Count the lines below that contain the word "chevron", and state only that number.

'''

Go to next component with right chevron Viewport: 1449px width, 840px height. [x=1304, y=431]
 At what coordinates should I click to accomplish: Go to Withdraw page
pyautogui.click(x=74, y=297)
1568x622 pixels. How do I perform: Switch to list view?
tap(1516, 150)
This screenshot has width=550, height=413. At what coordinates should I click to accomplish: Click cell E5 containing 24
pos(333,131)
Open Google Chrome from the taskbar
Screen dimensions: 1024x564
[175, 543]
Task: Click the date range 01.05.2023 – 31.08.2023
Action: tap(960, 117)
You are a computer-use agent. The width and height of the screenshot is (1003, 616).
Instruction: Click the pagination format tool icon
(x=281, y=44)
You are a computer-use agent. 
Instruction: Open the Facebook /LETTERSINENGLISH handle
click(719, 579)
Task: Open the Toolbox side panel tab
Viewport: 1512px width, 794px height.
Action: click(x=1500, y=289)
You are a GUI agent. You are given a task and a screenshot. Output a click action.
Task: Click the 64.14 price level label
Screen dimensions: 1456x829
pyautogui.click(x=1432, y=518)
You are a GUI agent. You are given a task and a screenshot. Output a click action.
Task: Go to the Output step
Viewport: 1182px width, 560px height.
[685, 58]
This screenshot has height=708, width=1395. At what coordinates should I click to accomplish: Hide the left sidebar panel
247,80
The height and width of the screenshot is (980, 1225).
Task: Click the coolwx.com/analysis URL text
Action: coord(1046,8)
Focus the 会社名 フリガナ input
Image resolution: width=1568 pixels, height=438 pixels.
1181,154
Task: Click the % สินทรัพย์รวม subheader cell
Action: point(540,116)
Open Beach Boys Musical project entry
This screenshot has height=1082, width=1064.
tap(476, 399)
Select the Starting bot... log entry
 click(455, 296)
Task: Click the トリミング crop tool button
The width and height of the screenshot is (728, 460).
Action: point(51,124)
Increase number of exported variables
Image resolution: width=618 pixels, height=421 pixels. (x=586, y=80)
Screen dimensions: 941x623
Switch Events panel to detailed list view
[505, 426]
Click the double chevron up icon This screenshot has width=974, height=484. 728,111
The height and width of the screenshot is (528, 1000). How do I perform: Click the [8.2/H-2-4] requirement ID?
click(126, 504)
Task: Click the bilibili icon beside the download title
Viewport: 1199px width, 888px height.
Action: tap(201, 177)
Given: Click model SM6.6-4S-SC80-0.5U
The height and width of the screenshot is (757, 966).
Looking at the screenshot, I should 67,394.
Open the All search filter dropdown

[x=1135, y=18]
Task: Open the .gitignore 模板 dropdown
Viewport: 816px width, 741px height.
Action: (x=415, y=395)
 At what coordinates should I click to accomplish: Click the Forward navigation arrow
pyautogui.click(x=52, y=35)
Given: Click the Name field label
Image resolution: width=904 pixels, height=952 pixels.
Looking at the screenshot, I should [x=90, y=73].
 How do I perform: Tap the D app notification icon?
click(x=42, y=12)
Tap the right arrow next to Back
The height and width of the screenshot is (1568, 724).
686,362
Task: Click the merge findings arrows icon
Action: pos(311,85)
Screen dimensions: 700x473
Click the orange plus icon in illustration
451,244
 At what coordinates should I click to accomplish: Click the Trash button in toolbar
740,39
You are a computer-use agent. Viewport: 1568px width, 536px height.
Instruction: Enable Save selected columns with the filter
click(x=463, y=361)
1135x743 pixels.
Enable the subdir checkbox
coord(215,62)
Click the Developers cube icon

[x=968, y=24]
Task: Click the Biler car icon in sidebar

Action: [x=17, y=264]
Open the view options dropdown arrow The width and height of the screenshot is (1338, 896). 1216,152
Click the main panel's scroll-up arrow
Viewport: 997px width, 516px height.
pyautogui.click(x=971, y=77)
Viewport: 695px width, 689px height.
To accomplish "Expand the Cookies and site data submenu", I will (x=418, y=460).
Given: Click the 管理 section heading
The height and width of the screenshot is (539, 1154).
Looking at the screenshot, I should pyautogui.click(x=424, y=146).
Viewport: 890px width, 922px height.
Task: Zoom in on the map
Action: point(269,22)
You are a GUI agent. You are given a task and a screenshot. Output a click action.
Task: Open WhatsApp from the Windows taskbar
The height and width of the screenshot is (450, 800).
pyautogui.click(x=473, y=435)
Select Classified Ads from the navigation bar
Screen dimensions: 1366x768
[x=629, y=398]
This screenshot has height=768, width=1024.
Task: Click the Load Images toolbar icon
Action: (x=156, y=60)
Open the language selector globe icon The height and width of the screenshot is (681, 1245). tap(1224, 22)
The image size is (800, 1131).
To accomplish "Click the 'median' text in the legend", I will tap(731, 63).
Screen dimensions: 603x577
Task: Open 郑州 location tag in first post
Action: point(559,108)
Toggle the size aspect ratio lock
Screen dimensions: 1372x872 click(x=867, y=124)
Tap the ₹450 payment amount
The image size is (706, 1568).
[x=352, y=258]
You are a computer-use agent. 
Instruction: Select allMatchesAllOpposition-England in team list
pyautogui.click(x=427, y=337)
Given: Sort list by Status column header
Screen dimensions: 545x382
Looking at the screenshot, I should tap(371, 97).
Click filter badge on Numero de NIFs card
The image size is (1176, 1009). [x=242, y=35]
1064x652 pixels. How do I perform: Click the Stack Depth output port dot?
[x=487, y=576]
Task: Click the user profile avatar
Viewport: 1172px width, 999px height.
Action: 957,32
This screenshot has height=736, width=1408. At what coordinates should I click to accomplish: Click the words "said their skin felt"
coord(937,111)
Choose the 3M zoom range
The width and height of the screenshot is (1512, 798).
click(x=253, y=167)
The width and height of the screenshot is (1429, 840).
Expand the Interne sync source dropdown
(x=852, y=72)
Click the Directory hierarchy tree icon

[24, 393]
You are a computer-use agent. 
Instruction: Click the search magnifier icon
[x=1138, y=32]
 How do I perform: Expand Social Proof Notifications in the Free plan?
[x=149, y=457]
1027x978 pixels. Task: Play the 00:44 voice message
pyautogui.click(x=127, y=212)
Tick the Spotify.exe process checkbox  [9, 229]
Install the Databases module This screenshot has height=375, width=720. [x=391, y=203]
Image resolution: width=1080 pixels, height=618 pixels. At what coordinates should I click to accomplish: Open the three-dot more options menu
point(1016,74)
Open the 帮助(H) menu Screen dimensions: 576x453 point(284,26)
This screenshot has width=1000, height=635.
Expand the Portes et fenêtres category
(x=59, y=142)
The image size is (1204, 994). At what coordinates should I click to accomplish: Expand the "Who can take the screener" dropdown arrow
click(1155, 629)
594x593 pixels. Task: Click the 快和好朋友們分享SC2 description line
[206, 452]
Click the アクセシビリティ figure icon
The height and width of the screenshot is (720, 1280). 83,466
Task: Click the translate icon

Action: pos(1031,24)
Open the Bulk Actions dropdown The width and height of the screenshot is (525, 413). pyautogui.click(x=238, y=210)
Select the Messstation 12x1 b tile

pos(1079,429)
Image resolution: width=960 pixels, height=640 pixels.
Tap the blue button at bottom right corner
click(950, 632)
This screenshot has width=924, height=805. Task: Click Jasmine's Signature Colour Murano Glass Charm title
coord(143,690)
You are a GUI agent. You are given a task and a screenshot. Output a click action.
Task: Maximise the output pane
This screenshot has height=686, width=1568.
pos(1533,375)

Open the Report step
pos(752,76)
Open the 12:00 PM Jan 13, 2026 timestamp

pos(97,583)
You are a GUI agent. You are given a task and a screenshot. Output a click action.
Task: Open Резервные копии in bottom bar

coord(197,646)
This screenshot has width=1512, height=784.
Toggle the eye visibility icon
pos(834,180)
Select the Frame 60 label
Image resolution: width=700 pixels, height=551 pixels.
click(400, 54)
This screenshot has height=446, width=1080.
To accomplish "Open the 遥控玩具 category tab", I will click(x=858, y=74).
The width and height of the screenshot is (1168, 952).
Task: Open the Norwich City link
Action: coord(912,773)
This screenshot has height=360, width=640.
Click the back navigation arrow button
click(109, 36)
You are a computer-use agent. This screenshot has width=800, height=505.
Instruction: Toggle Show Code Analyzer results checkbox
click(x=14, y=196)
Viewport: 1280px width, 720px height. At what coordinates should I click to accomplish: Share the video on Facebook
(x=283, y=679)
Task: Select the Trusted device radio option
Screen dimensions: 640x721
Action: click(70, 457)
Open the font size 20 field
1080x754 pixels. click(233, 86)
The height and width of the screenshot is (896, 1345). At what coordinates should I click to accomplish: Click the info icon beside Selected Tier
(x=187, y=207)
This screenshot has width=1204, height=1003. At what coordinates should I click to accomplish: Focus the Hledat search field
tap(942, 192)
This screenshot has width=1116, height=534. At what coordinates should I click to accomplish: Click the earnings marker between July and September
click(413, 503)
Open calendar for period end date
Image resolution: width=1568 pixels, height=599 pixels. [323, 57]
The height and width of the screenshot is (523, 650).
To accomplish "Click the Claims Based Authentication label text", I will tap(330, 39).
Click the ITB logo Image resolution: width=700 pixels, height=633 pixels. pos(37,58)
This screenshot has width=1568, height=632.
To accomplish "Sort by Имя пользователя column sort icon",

'''

## Exercise solution
2